Les plateformes « permettent aux commerçants étrangers de prendre pied en Chine sans y installer de magasins et sans gros investissements », décrypte le cabinet PricewaterhouseCoopers. Via des entrepôts à l’étranger et en Chine dans des zones de libre-échange, elles accélèrent les procédures douanières et livraisons, et font l’interface pour les paiements. L’emblématique fondateur d’Alibaba, Jack Ma, avait même assuré en janvier pouvoir créer indirectement un million d’emplois aux États-Unis… en permettant aux PME américaines d’accéder au marché chinois.

L’improbable promesse reflète l’explosion des ventes « crossborder » (transfrontalières), celles de produits acheminés directement en Chine après commande de particuliers : elles dépasseront cette année 100 milliards de dollars (+28% sur un an), selon eMarketer.

NetEase Kaola, petite plateforme née en 2015, domine 24% du commerce « crossborder » électronique chinois, devant les branches dédiées d’Alibaba (20%) et JD.com (13%), selon le cabinet iiMedia.
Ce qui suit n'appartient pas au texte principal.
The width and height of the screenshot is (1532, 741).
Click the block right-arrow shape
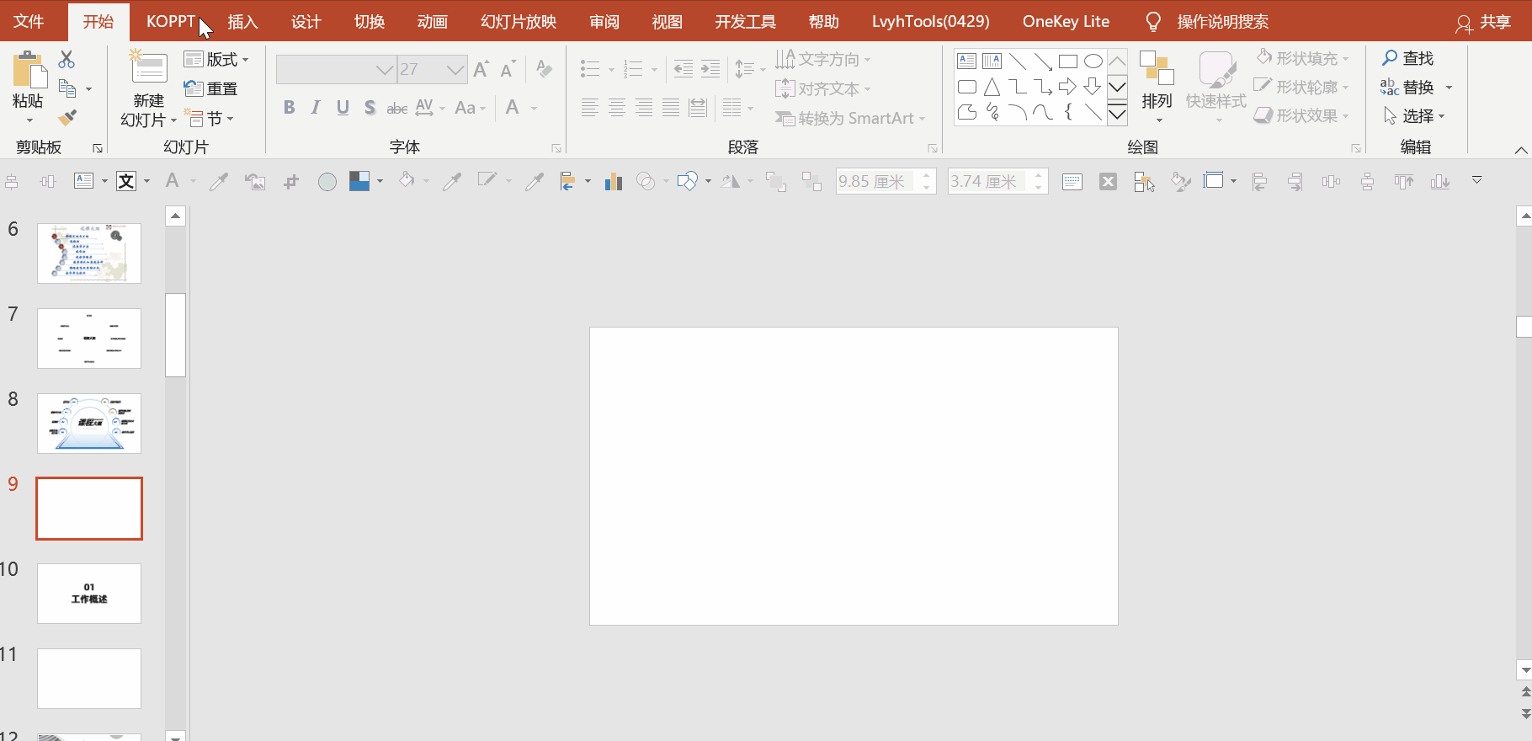[x=1067, y=87]
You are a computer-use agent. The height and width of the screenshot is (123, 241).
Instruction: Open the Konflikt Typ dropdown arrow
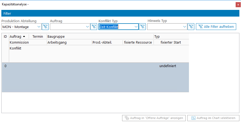tap(136, 26)
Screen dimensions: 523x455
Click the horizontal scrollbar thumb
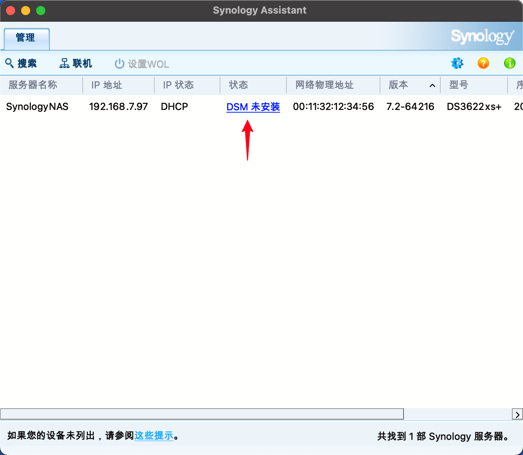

Avec moins de 430 millions d’euros de revenus au 2e trimestre, Kaola (« koala » en mandarin), branche du géant des jeux vidéos NetEase, est un petit Poucet.

Si sa part dans l’ensemble des ventes en ligne chinoises est minuscule, il s’est imposé sur le créneau des achats transfrontaliers en proposant « un nombre limité de marques » étrangères (5 000 actuellement) soigneusement présentées, explique sa directrice générale Zhang Lei. « Notre cible, c’est les cols blancs à fort pouvoir d’achat », avides de qualité et de conseils, note-t-elle.

On trouve sur Kaola des vins bordelais soigneusement décrits, des cranberries américaines, mais surtout des articles haut-de-gamme de cosmétiques, produits de soins, linge de maison, stylos-plume allemands… L’essentiel acheté directement à l’étranger, en limitant les intermédiaires pour sabrer les coûts et en « garantir l’origine », selon Zhang Lei, dont le groupe possède des entrepôts en Allemagne, aux Pays-Bas et en région parisienne.

Au-delà du Japon et des États-Unis, Kaola ambitionne d’acheter en trois ans pour 3 milliards d’euros de produits en Europe, et ses 330 marques françaises se sont étoffées dans la cosmétique (Parashop) ou la mode enfantine (Kidiliz): les mères trentenaires sont la cible phare de Kaola.